Deswegen sind die kritischen Stimmen gegenüber Arsene Wenger in dieser Saison aber nicht leiser geworden. Die Ursachen dafür liegen auf der Hand – seit Jahren. Dieser Artikel soll diese Kritiken nochmal analysieren und näher betrachten. Im ersten und zweiten Teil geht es vorrangig um die Transfers der vergangenen vier Saisons mit einem Fokus auf die relevanten Wechsel und die taktischen Konsequenzen davon; auch wird eine generelle Kaderbetrachtung angeschnitten. Der dritte, vierte und fünfte Teil beschäftigen sich mit konkreten taktischen Problemen und den Lösungsmöglichkeiten.
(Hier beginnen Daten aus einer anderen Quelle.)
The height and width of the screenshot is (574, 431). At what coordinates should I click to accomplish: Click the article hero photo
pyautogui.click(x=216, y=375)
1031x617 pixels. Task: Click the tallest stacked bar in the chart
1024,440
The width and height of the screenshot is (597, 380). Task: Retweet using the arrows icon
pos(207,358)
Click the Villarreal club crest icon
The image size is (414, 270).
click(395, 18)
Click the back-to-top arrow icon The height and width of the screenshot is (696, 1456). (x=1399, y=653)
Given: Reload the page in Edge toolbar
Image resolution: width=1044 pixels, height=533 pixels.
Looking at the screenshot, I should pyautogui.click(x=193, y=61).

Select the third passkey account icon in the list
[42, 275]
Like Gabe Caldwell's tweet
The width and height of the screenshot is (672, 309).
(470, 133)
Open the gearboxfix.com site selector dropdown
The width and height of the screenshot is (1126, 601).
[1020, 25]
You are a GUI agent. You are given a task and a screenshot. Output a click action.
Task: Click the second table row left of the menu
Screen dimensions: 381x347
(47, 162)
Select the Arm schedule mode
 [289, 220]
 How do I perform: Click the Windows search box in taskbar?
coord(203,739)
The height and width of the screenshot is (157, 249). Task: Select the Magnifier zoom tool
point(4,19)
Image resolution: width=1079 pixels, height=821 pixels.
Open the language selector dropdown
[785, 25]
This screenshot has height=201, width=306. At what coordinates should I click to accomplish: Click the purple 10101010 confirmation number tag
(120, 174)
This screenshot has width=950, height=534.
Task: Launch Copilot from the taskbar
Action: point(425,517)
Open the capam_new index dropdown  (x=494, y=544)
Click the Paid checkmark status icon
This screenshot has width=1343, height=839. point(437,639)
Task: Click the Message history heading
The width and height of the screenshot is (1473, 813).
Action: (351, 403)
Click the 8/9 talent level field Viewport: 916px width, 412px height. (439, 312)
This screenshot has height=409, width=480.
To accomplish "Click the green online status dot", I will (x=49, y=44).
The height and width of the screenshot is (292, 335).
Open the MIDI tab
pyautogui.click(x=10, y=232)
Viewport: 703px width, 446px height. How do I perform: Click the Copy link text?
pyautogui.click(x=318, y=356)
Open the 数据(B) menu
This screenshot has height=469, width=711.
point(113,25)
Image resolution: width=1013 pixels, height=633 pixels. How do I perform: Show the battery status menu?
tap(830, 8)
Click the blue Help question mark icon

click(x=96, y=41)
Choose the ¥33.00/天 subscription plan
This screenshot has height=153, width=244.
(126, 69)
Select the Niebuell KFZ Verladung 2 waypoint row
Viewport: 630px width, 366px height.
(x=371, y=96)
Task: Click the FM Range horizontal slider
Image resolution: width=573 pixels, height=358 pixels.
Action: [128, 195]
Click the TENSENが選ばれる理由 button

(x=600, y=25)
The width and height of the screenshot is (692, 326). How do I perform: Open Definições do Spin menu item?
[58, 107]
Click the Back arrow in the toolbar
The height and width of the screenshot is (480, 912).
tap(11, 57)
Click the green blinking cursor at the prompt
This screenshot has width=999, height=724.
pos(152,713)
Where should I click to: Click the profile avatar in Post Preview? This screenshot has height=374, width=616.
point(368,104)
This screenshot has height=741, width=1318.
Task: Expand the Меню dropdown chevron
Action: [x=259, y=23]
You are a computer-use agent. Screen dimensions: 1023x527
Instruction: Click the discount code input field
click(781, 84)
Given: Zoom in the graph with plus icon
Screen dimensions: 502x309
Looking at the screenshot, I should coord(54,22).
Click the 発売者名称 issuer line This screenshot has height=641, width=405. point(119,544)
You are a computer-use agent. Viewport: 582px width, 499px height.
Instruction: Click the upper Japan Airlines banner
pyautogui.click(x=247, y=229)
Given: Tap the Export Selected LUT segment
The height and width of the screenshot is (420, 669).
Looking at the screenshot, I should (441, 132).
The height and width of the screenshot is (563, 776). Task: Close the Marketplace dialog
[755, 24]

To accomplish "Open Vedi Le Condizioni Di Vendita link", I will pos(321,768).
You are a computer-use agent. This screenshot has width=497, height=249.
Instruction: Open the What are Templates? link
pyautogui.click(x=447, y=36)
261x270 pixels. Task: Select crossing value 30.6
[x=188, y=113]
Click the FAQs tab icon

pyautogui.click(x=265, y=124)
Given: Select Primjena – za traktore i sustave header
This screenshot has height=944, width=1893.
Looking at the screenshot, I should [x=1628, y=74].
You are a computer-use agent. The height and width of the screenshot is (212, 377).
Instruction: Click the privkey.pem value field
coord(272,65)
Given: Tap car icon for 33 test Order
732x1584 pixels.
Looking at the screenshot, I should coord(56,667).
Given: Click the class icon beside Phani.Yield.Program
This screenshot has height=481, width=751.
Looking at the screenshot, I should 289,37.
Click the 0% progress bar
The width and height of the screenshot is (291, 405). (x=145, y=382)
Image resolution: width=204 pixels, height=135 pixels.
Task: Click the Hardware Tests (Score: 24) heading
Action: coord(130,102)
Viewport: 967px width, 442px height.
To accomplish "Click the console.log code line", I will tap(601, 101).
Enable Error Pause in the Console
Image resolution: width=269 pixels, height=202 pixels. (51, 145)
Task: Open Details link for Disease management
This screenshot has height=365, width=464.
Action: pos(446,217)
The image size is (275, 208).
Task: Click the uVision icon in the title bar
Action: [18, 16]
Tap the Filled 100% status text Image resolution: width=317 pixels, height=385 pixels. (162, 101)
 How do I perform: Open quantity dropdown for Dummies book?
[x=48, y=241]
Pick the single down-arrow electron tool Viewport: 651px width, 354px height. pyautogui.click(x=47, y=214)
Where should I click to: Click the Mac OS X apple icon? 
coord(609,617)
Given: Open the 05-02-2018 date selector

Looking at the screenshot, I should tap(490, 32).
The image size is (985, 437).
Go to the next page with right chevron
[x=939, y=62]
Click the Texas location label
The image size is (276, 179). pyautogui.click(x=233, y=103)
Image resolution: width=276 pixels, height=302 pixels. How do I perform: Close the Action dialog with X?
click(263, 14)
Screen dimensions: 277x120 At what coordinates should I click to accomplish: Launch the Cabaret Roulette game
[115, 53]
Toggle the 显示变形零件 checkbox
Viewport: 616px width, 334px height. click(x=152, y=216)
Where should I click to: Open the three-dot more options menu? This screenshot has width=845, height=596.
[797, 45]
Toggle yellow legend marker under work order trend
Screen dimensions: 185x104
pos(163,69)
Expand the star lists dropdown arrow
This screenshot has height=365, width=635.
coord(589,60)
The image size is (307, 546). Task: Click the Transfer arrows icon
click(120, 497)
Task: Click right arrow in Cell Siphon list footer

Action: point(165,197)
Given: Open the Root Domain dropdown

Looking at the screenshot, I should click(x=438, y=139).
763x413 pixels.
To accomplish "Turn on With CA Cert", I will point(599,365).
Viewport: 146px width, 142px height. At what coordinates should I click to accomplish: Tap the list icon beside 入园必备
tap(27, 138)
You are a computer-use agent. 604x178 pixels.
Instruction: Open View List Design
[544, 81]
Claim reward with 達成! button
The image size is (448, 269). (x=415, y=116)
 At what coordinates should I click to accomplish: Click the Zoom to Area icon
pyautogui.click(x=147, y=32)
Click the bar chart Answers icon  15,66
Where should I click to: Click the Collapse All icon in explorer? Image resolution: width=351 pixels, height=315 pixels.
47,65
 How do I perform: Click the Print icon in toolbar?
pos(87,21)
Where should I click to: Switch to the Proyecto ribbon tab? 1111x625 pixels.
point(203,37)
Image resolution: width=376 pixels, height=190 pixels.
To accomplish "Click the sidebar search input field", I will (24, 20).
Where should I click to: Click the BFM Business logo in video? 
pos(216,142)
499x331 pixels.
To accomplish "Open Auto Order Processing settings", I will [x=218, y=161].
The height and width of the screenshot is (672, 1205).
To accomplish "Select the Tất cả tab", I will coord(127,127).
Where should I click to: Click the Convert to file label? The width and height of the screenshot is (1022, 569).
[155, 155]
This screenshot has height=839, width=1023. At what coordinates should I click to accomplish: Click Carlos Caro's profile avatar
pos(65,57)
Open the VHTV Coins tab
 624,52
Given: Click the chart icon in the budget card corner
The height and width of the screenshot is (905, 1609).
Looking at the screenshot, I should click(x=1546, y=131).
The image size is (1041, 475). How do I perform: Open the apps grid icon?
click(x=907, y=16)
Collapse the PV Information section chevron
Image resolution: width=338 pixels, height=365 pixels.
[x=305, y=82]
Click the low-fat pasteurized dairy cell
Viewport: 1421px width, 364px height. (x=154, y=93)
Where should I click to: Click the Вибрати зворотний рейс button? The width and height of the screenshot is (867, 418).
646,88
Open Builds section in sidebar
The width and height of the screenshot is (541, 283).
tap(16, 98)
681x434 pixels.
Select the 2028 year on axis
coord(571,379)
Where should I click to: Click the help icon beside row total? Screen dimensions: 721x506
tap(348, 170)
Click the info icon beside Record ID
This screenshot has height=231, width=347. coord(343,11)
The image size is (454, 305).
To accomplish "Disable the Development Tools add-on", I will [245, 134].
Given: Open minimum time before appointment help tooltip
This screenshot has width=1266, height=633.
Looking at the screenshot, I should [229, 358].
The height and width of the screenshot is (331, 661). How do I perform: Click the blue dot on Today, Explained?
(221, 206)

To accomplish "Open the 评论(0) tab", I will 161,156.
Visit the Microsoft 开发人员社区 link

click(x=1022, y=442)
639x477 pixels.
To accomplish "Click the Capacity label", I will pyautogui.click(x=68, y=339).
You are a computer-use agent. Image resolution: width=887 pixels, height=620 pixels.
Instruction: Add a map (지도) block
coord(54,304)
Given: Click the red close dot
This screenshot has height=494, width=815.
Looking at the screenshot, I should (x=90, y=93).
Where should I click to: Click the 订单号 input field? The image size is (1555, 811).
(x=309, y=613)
Die Sommer 2013 und 2014 asymmetrisieren die Flügel und die Mitte unpassend

Yaya Sanogo wurde als Mittelstürmer wurde geholt; trotz großem Talent hat er ähnliche Probleme wie Giroud und ist außerdem (noch) nicht gut genug, um sofort zu helfen. Mathieu Flamini fällt in die Kategorie „Spartransfer“; auf dem Papier ist er eigentlich eine sehr gute Option. Für die Bank reicht seine Qualität trotz einer schwierigen Zeit beim AC Mailand aus, er ist Premier-League-erfahren, kennt das Umfeld Arsenals und kann als technisch solider Zerstörer genutzt werden. Doch häufig hat Flamini Probleme in schnellen und komplexeren Spielen; seine Ballverteilung ist unsauber, er begeht Fehler im Herausrücken und kann das Mittelfeld nicht wie gewünscht stabilisieren. Solche Probleme hat auch Arteta, wodurch Arsenal in dynamischen Spielen oder gegen kompakte Gegner kaum passende Spielertypen auf der enorm wichtigen Sechserposition hat. Die Kurzverpflichtung Kim Källströms in diesem Jahr sollte hier keine Abhilfe schaffen.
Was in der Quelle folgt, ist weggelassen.